* Activity
In the entries below, the word "grid" appears on some lines. Copy each of those lines.

[Records drawn from a dataset]

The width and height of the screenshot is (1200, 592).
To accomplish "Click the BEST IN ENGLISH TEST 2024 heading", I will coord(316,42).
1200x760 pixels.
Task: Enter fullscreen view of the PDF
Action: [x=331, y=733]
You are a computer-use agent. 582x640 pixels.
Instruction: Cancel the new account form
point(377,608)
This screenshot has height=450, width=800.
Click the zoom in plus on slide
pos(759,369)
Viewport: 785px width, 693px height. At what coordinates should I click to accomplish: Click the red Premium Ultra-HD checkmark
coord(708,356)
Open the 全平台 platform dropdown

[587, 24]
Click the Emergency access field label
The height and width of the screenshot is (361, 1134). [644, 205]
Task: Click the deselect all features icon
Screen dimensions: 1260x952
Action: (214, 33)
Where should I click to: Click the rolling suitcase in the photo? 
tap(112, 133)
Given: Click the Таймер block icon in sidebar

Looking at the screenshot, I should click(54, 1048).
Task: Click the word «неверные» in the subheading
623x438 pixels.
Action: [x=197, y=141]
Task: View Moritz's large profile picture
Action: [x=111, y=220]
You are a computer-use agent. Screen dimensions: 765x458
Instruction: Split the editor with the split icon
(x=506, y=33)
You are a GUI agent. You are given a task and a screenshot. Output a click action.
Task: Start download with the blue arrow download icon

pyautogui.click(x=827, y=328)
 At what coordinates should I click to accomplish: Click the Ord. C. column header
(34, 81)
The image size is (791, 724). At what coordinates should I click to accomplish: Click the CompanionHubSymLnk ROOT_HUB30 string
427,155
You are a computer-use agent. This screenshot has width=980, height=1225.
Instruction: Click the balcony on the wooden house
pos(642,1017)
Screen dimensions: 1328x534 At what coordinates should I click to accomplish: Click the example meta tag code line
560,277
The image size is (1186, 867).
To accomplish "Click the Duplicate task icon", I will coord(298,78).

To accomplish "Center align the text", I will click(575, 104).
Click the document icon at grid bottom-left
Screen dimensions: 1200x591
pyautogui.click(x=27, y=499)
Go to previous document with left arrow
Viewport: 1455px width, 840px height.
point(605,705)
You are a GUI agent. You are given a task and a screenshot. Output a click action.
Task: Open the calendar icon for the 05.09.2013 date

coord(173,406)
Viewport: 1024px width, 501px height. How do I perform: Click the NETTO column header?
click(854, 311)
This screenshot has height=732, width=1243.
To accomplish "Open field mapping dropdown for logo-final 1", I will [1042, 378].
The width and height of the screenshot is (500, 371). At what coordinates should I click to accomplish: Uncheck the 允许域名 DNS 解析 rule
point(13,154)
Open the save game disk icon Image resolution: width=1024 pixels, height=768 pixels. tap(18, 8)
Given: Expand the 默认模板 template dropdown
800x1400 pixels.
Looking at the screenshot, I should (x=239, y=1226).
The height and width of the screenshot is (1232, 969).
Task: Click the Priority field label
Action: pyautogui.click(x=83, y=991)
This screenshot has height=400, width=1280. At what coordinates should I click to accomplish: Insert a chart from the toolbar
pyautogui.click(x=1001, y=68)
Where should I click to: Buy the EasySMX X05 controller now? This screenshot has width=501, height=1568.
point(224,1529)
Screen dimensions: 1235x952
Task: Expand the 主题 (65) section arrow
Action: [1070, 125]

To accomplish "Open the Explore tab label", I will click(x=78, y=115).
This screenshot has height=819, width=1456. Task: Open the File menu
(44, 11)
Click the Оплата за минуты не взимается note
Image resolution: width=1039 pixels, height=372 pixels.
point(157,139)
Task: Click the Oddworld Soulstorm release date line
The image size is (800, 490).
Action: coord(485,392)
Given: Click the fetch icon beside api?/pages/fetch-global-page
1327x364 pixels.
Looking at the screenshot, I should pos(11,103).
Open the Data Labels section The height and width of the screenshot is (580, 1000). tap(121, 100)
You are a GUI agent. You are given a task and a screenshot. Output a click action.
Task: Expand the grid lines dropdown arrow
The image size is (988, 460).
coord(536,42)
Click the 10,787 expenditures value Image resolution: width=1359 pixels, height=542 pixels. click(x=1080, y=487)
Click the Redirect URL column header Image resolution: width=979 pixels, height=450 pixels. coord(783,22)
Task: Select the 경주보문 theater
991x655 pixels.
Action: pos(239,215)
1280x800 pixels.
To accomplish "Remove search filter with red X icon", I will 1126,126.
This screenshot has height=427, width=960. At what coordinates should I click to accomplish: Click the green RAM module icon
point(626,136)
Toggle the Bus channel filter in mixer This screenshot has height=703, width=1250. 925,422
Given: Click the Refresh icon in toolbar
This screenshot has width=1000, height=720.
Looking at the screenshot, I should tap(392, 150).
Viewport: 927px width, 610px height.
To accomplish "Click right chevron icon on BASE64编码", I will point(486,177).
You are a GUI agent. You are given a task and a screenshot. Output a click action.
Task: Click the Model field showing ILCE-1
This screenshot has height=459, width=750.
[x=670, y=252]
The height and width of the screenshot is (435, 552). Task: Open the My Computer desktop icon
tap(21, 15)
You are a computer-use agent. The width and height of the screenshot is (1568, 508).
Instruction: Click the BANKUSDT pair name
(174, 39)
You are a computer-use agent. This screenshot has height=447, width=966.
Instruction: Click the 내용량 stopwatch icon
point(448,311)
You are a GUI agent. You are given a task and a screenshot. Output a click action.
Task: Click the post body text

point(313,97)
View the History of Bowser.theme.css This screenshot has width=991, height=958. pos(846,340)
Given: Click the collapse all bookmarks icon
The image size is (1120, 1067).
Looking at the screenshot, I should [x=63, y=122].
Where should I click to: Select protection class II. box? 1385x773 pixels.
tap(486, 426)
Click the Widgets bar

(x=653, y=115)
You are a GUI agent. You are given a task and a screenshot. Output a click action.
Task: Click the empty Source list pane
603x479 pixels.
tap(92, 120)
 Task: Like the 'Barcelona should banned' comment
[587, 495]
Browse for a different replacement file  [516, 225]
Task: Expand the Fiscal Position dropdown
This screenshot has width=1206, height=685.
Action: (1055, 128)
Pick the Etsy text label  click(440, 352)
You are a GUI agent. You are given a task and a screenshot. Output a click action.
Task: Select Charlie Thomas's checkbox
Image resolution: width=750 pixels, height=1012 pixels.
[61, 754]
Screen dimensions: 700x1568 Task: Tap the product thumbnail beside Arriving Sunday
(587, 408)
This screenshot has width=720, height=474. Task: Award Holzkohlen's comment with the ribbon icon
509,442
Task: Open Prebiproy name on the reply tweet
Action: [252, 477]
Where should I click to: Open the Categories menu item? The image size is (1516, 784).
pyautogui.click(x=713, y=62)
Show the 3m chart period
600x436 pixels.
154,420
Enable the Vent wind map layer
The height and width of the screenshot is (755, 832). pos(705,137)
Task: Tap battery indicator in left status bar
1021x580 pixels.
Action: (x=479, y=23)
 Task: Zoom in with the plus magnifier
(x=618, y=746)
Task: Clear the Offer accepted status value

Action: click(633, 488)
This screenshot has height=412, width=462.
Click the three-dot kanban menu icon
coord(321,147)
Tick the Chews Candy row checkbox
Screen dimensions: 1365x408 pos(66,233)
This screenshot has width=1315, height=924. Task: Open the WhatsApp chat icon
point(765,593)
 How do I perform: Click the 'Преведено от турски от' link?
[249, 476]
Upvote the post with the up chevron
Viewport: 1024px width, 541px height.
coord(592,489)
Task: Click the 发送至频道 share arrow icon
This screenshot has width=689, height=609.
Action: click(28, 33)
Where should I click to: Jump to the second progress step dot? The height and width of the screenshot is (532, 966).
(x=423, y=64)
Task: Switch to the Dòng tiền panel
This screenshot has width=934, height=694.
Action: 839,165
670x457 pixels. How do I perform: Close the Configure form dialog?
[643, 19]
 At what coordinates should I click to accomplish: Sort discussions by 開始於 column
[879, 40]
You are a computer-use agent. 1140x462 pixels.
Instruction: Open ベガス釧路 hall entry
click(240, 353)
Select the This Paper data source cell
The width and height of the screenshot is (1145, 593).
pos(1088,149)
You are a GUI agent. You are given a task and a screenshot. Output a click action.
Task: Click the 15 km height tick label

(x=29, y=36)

* Your response
Click the document icon at grid bottom-left
Task: Expand the grid lines dropdown arrow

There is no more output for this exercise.